This statement is a defining moment in the 2000 presidential
campaign. It is the Connecticut senator's most explicit attack
to date on the Constitutional principles of freedom of thought
and expression and the separation of church and state.
In the same address Lieberman extolled belief in God as the
basis of morality and the informing principle of American society.
He told his audience, As a people, we need to reaffirm our
faith and renew the dedication of our nation and ourselves to
God and God's purpose.
The speech was in keeping with the general tenor of the Connecticut
senator's public remarks since his selection as Democrat Al Gore's
running mate. With Gore's blessing, Lieberman has flaunted his
religion and cited it repeatedly as the justification for a crackdown
on what he deems to be gratuitous sex and violence in the media,
as well as other measures of an anti-democratic character.
Lieberman has backed the efforts of the Republican right to
break down legal barriers to the intrusion of religion into public
education, calling for a moment of silence in the
schools. He is a supporter of government vouchers for private,
including religious, schools. For all his claims to the contrary,
he promotes censorship of the media and the arts.
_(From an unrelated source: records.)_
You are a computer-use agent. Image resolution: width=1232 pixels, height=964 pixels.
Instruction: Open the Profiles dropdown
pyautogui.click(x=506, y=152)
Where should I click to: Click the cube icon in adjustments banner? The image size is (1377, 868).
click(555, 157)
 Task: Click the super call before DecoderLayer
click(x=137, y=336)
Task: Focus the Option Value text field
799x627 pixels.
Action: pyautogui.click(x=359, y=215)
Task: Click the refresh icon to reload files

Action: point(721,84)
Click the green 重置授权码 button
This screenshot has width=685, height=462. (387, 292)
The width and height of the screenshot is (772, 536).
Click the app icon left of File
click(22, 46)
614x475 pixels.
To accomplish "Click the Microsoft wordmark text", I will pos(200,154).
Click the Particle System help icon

He has proposed,
for example, that the Federal Communications Commission consider
so-called violent content when it renews radio and
television licenses.
It is no accident that this self-styled guardian of morality
and faith was the first prominent Democrat to publicly denounce
Clinton during the Monica Lewinsky affair, legitimizing the right-wing
conspiracy headed by Independent Counsel Kenneth Starr that sought
to use a sex scandal as the pretext for a political coup d'etat.
Gore chose Lieberman for his running mate precisely because of
the Connecticut senator's right-wing credentials, in line with
the efforts of the Democrats to appropriate the social policies
of the Republicans.
In the face of scattered criticism of Lieberman's Detroit speech,
Gore defended his running mate, while Lieberman himself said he
would continue to preach from the campaign stump, calling his
invocation of God and religion the American way.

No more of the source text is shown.